While there’s no wrong way to make a Buddha bowl, there are two keys to a killer Buddha bowl recipe: 1) season each individual component well, and 2) serve with a healthy dollop of addictive dressing. This plant-based meal takes some elbow grease and kitchen juggling, but this recipe makes enough food for nearly a week’s worth of lunches. I promise it will make eating veggies a breeze.
Yield: 4-5 servings
Time: About 45 minutes
This recipe is inspired by https://minimalistbaker.com/sweet-potato-chickpea-buddha-bowl/.
For the dressing
1/4 cup chickpeas, drained and rinsed
1/4 cup olive oil
1/4 cup almonds, chopped (we used slivered almonds without the skins for extra creaminess)
1/4 cup pickled jalapenos, with their juices
2 tablespoons lemon juice
2 teaspoons maple syrup
1 teaspoon mustard
1/2 teaspoon salt
3 tablespoons cold water, or more until desired consistency is reached
For the bowl
1 cup brown rice, uncooked
5 tablespoons olive oil, divided*
Salt to taste
Pepper to taste
8-9 cloves garlic, minced (about 3 tablespoons minced garlic)
6-7 large carrots, peeled and sliced into 1/3-inch “coins”
12 ounces broccoli florets (about 4 cups uncooked)
2 cups hearty salad greens such as kale or spinach, large stems removed
2 15.5-ounce cans chickpeas, drained and rinsed, minus 1/4 cup chickpeas for the dressing
1/2 teaspoon cumin
1 1/2 teaspoons chili powder
1/2 large red onion, chopped
Red pepper flakes to taste (optional)
*For a lightened-up version, use a light drizzle of oil (just enough to coat the ingredient) in place of each tablespoon
For the dressing
Add all ingredients to a blender and blend until completely smooth.
Add additional cold water if necessary until the dressing is thin enough to drizzle with a spoon.
Refrigerate the dressing until ready to serve.
For the bowl
Prepare the rice according to package instructions. Be sure to set a timer for when the rice is finished.
Preheat the oven to 400 degrees Fahrenheit.
In a mixing bowl, toss the carrots with one tablespoon olive oil, one tablespoon garlic, and salt and pepper to taste. Add the carrots to a large baking dish or sheet.
Repeat step two with the broccoli in place of the carrots, using the same mixing bowl if desired. Keep carrots and broccoli separate on the baking dish(es) or sheet(s).

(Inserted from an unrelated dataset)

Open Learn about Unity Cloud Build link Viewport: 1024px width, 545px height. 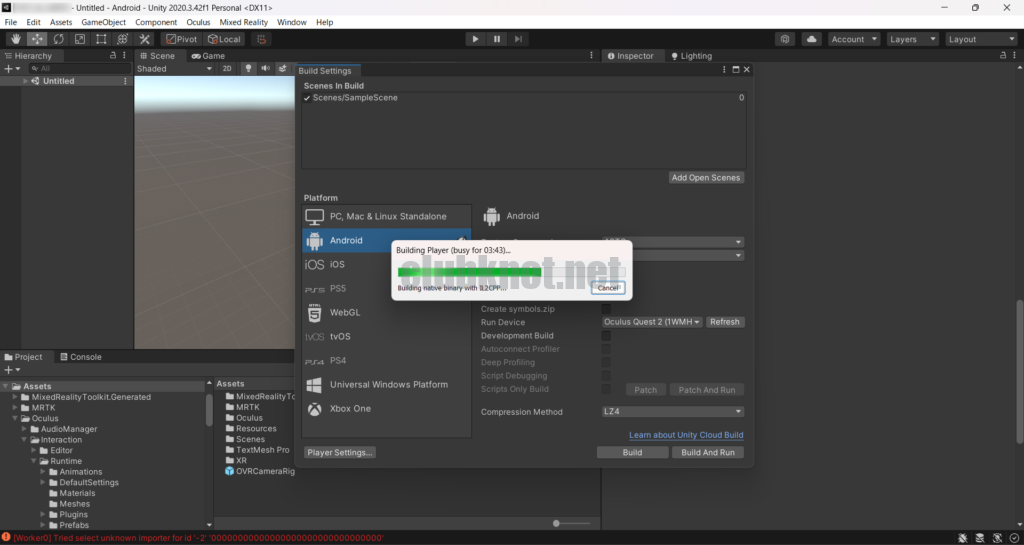(x=685, y=435)
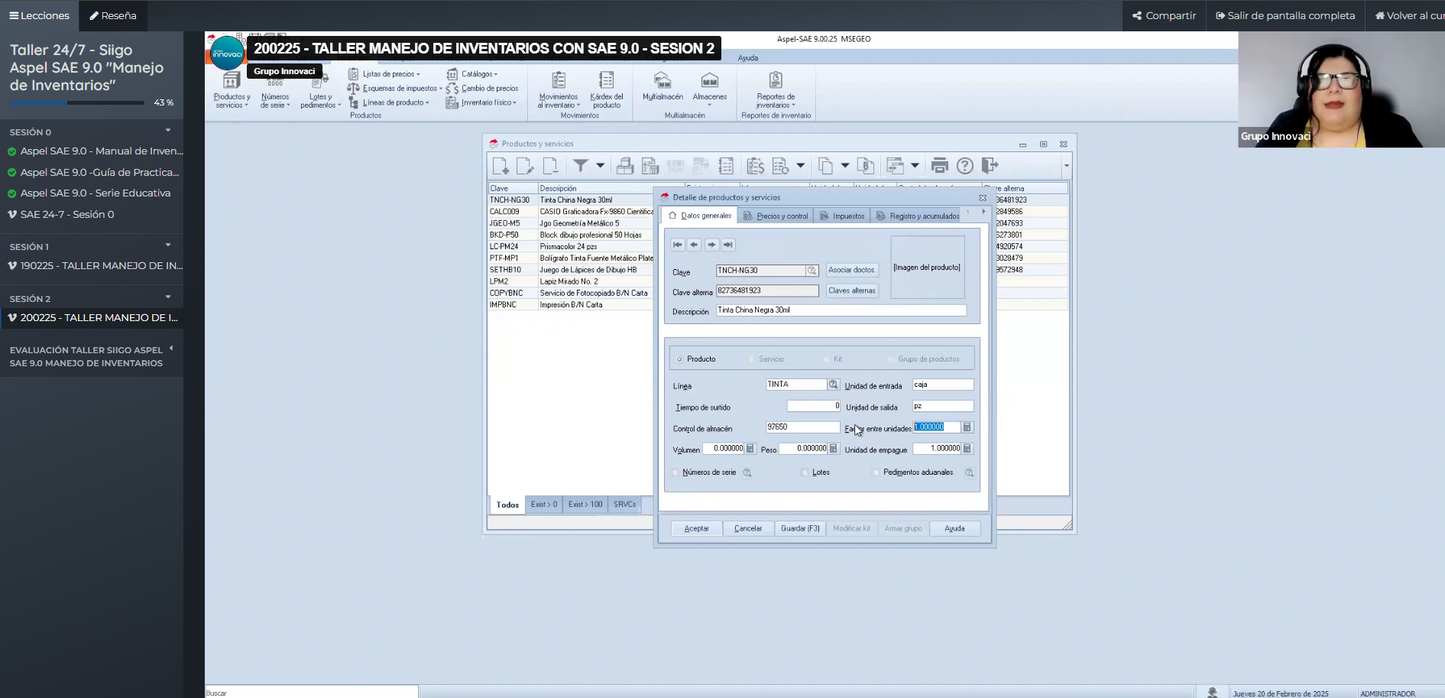
Task: Go to the first record navigation arrow
Action: click(x=677, y=245)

Place the carrots and broccoli in the oven for 15 minutes.*
While the carrots and broccoli roast, toss the greens in a clean mixing bowl with one tablespoon olive oil, one tablespoon garlic, and salt and pepper to taste. Set aside.

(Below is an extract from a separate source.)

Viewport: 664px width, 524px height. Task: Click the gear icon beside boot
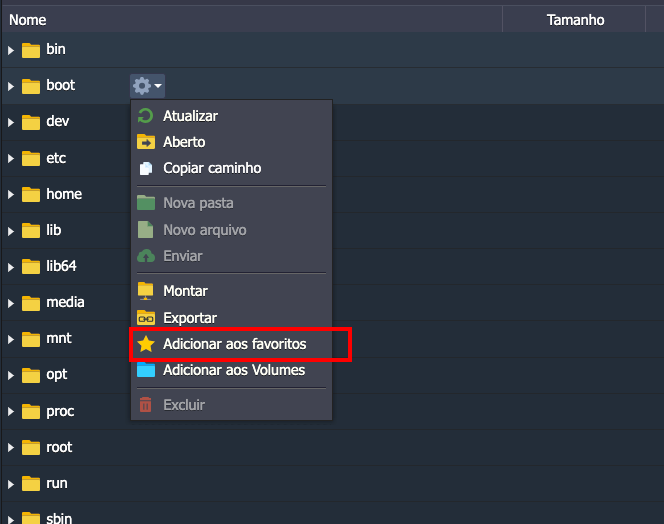[x=142, y=86]
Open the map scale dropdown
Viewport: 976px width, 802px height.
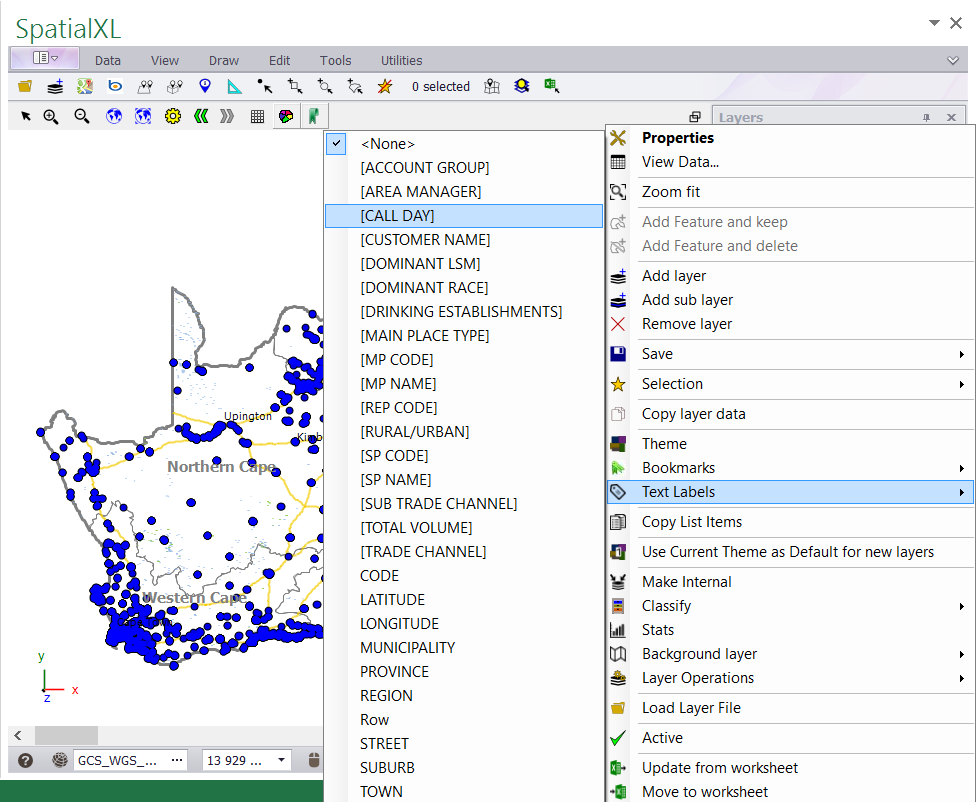[x=282, y=760]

Add 1 tablespoon olive oil to a large skillet over medium heat. When the oil shimmers, add the chickpeas (minus the 1/4 cup for the dressing), cumin, chili powder, and salt and pepper to taste.
Saute the chickpeas for about ten minutes, or until lightly browned and fragrant. Then, reduce the heat to the lowest setting to keep the chickpeas warm.
When the carrots and broccoli have been roasting for 15 minutes, carefully add the greens to the baking dish(es) or sheet(s), again in a separate location. Roast the vegetables for an additional five minutes then reduce oven temperature to 200 degrees Fahrenheit to keep the vegetables warm.
When the rice is finished cooking, add a tablespoon of olive oil and salt and pepper to taste, and stir to combine. Reduce the heat to the lowest setting to keep the rice warm.
When all of the elements of the bowl have finished cooking, remove the roasted vegetables from the oven and assemble the rice, carrots, broccoli, greens, sauteed chickpeas, and fresh red onion in bowls as desired. Top with red pepper flakes and dressing to taste.
*If working with frozen broccoli, start the broccoli about five minutes before the carrots. The result will be less crisp but will still work.